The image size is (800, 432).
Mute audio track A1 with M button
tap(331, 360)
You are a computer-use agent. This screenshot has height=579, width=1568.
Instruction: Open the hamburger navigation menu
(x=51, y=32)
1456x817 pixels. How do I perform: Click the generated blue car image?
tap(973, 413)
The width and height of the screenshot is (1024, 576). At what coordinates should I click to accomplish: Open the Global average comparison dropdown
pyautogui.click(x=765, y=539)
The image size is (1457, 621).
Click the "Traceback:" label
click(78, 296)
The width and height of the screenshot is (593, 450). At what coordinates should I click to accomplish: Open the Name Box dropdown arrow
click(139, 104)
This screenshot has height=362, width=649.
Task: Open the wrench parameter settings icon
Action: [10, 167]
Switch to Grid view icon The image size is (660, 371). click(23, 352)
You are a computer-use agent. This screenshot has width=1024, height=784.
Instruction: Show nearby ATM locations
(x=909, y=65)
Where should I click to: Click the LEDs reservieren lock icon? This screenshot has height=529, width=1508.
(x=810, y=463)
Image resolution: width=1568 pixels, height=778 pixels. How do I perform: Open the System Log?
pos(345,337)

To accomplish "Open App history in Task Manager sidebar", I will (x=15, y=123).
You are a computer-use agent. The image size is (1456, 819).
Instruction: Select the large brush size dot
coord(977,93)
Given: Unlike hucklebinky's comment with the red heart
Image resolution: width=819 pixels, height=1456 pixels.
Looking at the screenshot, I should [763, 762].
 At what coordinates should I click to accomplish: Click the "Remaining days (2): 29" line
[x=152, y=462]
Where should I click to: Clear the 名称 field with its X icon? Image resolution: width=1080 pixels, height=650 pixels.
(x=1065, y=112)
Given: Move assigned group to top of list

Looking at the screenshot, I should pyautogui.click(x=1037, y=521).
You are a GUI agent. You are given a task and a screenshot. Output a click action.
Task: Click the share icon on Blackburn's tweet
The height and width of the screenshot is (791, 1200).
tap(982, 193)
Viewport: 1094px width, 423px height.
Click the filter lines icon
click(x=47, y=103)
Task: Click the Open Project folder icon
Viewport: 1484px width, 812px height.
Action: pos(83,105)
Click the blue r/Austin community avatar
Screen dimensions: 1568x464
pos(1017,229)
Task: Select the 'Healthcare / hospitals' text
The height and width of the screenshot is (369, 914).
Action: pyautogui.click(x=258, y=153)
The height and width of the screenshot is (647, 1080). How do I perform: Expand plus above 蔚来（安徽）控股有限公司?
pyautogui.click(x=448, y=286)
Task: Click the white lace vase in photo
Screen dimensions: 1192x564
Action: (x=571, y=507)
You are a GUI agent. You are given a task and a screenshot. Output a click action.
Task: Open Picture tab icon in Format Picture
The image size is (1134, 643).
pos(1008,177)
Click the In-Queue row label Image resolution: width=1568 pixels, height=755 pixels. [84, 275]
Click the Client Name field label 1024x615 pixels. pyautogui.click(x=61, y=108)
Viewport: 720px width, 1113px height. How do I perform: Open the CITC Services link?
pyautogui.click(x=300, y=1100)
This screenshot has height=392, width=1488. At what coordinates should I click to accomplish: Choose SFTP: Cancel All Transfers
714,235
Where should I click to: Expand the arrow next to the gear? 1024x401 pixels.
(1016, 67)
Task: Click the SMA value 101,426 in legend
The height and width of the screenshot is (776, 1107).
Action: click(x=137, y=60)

==*==

Rewrite the part that starts with the line containing "Task: Click the SMA value 101,426 in legend" and runs through the last of these lines, changing "legend" to "key" and keeping everything else the same.

> [Exercise response]
Task: Click the SMA value 101,426 in key
The height and width of the screenshot is (776, 1107).
Action: click(x=137, y=60)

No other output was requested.